=== Work to do ===
Render the items below as a numbered list, one line per entry, with blank lines omitted.

=== The input ===
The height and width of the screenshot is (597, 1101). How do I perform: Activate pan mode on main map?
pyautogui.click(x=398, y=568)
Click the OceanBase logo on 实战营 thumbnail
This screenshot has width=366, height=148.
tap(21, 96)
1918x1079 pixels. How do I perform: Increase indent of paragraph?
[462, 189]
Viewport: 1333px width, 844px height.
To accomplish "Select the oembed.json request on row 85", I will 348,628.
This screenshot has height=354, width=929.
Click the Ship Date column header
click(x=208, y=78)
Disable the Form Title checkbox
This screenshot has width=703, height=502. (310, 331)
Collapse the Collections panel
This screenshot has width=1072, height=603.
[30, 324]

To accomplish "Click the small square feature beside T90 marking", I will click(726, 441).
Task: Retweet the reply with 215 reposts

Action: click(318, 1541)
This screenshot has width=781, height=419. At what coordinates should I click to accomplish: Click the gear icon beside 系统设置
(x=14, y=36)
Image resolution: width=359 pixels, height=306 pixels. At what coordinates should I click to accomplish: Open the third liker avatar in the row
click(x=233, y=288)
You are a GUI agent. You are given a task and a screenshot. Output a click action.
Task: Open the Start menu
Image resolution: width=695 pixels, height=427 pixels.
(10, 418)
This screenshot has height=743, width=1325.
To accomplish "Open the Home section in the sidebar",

=== Full solution ===
1. The height and width of the screenshot is (597, 1101). How do I perform: Activate pan mode on main map?
2. pyautogui.click(x=398, y=568)
3. Click the OceanBase logo on 实战营 thumbnail
4. This screenshot has width=366, height=148.
5. tap(21, 96)
6. 1918x1079 pixels. How do I perform: Increase indent of paragraph?
7. [462, 189]
8. Viewport: 1333px width, 844px height.
9. To accomplish "Select the oembed.json request on row 85", I will 348,628.
10. This screenshot has height=354, width=929.
11. Click the Ship Date column header
12. click(x=208, y=78)
13. Disable the Form Title checkbox
14. This screenshot has width=703, height=502. (310, 331)
15. Collapse the Collections panel
16. This screenshot has width=1072, height=603.
17. [30, 324]
18. To accomplish "Click the small square feature beside T90 marking", I will click(726, 441).
19. Task: Retweet the reply with 215 reposts
20. Action: click(318, 1541)
21. This screenshot has width=781, height=419. At what coordinates should I click to accomplish: Click the gear icon beside 系统设置
22. (x=14, y=36)
23. Image resolution: width=359 pixels, height=306 pixels. At what coordinates should I click to accomplish: Open the third liker avatar in the row
24. click(x=233, y=288)
25. You are a GUI agent. You are given a task and a screenshot. Output a click action.
26. Task: Open the Start menu
27. Image resolution: width=695 pixels, height=427 pixels.
28. (10, 418)
29. This screenshot has height=743, width=1325.
30. To accomplish "Open the Home section in the sidebar",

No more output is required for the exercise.